The Hoffman Estates Democrat was re-elected to a second term in Congress two weeks ago. She announced she was expecting on Labor Day after keeping the news quiet for about six months.

In doing so, Duckworth, 46, expressed worry about the pregnancy.

"It's a high-risk pregnancy," Duckworth said. "We've been trying for five years. The docs think that there's real high potential for me to be on bed rest for November and for me to deliver early."

                                                                                                                                                                                                                       
 

The baby was due in early December.

Duckworth is a veteran of the Iraq War and lost her legs when a rocket-propelled grenade hit her Black Hawk helicopter in 2004. Several amputees from the conflict were pregnant at the same time and talked about it on "Today" in September.

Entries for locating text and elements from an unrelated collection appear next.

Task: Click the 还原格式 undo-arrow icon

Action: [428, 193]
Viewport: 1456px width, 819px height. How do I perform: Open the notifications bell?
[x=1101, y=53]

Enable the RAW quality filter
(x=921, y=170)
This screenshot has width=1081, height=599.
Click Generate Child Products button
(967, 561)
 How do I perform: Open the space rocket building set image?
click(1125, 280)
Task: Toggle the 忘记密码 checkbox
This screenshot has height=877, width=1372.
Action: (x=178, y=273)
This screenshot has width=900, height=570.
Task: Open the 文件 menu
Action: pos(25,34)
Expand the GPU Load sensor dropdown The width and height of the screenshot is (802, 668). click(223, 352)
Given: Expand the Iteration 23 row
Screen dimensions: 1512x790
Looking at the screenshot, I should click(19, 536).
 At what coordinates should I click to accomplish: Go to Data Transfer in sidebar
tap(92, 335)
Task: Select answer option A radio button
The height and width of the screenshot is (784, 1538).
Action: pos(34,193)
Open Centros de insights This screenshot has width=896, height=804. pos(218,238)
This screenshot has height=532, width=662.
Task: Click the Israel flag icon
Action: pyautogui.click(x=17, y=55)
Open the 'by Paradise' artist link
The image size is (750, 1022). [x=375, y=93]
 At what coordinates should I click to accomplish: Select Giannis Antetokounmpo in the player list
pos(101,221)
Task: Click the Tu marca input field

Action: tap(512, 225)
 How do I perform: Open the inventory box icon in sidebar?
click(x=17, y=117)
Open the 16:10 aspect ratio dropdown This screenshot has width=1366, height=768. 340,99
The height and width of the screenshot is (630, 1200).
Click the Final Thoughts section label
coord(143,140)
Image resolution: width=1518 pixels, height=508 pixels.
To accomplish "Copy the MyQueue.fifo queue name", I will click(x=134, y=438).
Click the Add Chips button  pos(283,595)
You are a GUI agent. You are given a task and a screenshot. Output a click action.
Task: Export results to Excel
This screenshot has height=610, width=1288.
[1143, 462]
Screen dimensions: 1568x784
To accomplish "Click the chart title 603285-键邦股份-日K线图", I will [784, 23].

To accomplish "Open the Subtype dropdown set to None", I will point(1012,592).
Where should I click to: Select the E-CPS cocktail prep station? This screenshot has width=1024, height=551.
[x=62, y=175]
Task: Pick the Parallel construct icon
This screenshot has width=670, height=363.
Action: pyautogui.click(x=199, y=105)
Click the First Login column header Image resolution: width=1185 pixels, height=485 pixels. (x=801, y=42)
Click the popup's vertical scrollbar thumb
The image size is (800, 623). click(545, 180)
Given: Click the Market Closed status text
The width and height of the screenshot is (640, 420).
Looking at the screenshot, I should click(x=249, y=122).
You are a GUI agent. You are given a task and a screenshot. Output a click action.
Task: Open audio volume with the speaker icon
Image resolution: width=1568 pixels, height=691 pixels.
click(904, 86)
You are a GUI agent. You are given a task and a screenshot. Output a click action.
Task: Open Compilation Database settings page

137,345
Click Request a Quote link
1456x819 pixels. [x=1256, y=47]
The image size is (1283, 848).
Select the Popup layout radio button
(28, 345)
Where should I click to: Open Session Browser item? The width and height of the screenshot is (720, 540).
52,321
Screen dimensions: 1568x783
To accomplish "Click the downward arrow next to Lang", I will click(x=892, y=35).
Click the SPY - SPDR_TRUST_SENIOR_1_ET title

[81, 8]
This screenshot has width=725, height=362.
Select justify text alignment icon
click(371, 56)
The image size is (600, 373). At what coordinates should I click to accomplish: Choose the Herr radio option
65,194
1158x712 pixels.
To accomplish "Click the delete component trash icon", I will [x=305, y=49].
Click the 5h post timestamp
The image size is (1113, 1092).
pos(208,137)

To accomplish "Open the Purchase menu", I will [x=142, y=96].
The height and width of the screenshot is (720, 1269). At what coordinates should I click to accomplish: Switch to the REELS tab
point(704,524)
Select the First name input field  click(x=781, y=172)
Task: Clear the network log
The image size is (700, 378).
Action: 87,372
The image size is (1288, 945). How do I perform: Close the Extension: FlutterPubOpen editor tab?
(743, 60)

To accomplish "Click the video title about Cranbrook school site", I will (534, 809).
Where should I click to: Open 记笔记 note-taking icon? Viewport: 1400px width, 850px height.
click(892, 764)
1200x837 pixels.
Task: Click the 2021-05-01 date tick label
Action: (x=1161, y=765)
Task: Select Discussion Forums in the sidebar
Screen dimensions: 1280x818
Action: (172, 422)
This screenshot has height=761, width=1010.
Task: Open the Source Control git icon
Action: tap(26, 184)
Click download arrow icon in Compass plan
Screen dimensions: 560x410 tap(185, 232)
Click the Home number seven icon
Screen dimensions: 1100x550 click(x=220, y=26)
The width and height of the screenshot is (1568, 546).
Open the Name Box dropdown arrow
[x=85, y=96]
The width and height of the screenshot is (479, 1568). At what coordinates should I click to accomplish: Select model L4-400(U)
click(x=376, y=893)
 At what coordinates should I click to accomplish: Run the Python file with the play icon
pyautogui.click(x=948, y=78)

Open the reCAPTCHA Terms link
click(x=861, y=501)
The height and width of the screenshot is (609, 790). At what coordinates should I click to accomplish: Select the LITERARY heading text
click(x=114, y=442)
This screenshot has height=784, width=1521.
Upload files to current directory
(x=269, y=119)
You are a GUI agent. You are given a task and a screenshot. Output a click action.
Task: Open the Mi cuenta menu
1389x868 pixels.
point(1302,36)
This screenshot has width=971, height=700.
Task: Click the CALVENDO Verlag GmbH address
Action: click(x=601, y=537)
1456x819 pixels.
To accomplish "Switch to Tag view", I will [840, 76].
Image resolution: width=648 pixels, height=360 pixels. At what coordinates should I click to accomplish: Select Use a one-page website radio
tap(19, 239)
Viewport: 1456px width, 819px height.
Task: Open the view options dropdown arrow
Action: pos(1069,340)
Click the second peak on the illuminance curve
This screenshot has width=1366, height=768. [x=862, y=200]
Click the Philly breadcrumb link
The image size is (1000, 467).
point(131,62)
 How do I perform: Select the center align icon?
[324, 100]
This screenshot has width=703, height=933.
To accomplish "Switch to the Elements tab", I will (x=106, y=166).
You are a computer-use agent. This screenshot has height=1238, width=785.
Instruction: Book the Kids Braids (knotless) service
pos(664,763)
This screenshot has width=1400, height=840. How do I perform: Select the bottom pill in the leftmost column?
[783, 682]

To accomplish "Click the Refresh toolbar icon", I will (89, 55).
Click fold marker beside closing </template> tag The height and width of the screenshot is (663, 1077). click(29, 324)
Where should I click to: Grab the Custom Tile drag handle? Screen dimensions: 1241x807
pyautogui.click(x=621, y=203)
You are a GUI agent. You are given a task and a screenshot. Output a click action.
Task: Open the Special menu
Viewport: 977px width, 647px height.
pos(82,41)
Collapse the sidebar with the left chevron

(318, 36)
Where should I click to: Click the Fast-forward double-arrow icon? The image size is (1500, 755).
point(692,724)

"We're the best-case scenario, and it's taken us 10 years to put our lives back together, to get into a good place where we could think about having children," Duckworth told the Daily Herald.

"These women were there for me as the band of sisters when I went through the greatest pain, the greatest trauma in my life," she said. "And now we get to be together for the time of greatest joy."

Duckworth's new daughter is a rarity in Congress. She's the 10th sitting federal lawmaker in history to give birth.

A 2008 report from the Congressional Research Service listed six members who have given birth in office, starting with Yvonne Braithwaite Burke of California in 1973. The rest have come since 1995, making births to members of Congress a relatively recent happening. All have been in the House.

Since the 2008 report, three more lawmakers have followed, most recently with Rep. Cathy McMorris Rodgers of Washington delivering her third child last year.